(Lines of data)
# # #
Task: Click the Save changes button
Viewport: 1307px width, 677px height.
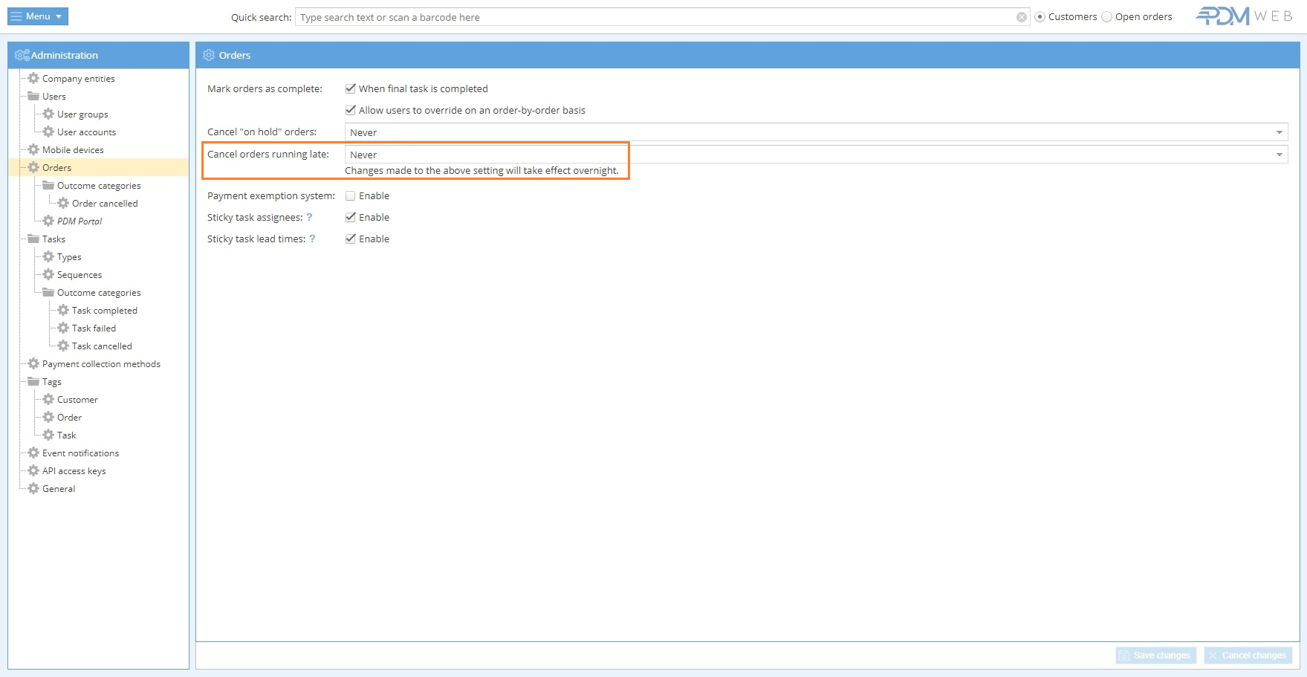Action: click(x=1155, y=655)
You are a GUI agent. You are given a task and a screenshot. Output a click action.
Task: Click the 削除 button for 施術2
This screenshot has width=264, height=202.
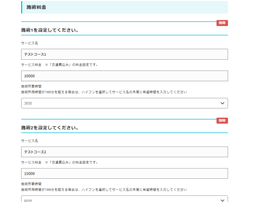[222, 120]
# # #
**Problem requirements**
Quote every line of the items above verbatim, omitting the pictures.

**Written solution**
Task: Click the Save changes button
Viewport: 1307px width, 677px height.
Action: click(x=1155, y=655)
You are a GUI agent. You are given a task and a screenshot. Output a click action.
Task: Click the 削除 button for 施術2
This screenshot has width=264, height=202.
[222, 120]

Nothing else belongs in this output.